Source excerpt:
In any case, a constraint of my exercise was to compare a hand-written inference implementation to existing inference engines (calm/llama.cpp) which both use FP16 for weight and KV cache quantization by default rather than BF16, so a BF16 backend will be an interesting addition but not so relevant to the blog post.

Yes, we can totally use cuBLAS, and it's likely what I'd go with in a production implementation for any kernels which I wasn't planning on fusing, but as mentioned in the post, defeats the point of the exercise and usually less fun than doing things from scratch. That said, I do plan on exploring for myself at some point what kind of gain I could get from switching existing hand-rolled ops to cuBLAS/cuDNN (and then trying to match that).

Thanks for linking your prefill code with GEMMs! Actually, your code looks pretty readable and well-annotated. It'll be cool digging in as your CPU backend seems better developed than mine. Cool observation about how using batched-GEMM instead of GEMV speeds things up in the single-batch forward() function. I am curious about your intuition behind the reduction in memory bandwidth ("if multiple cores read the same locations in xb..."). Is this about how xb might be kept in the L3 cache which is shared between cores in Zen 3? I wonder if you could validate this idea by adapting your handwritten matmul() function to operate on 2 matrices and outputs at the same time.

Work to complete: In the source excerpt on hand-written inference, what precision do calm and llama.cpp use by default for weight and KV cache quantization?

Dataset extract:
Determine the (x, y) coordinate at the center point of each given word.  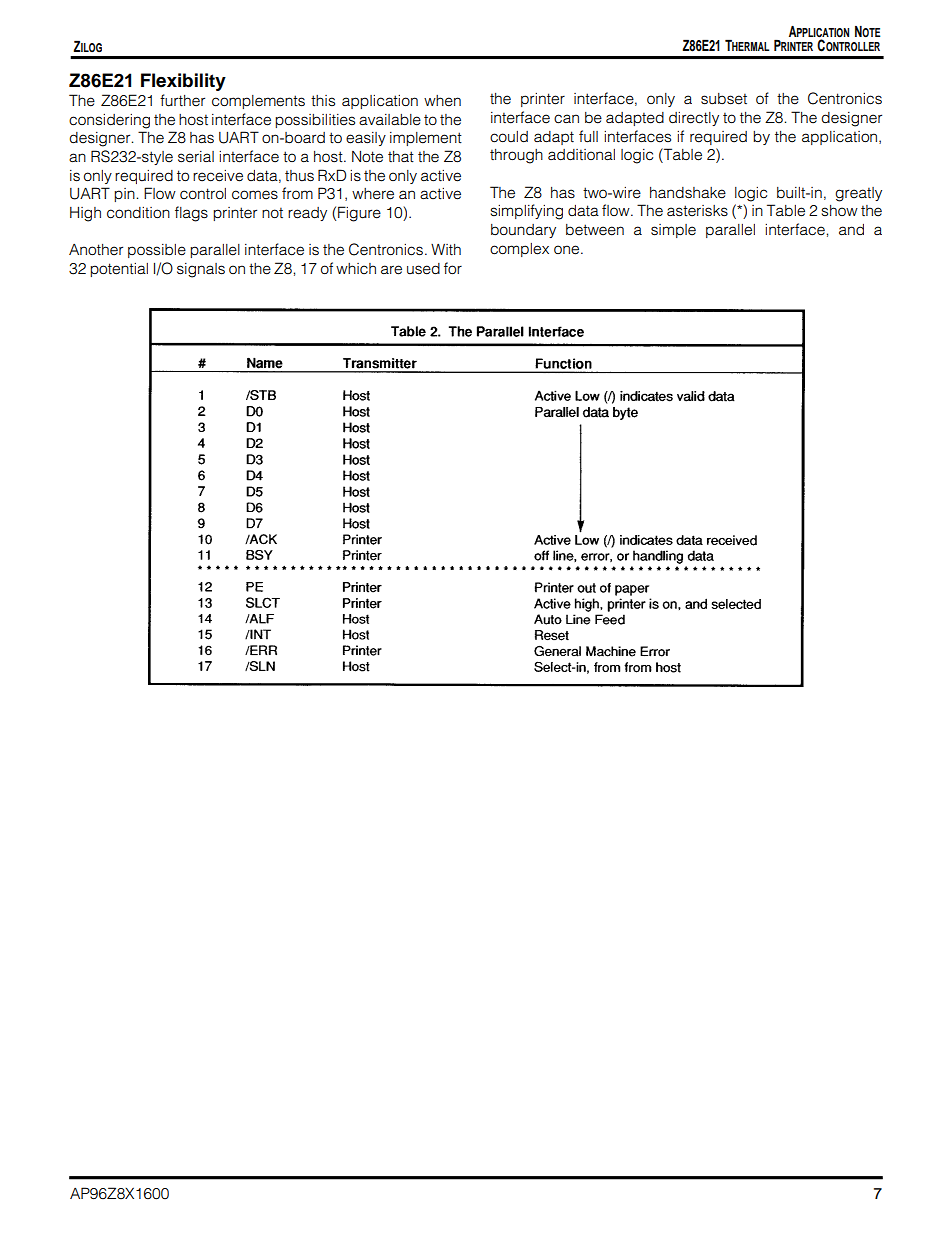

Output: FP16, rather than BF16.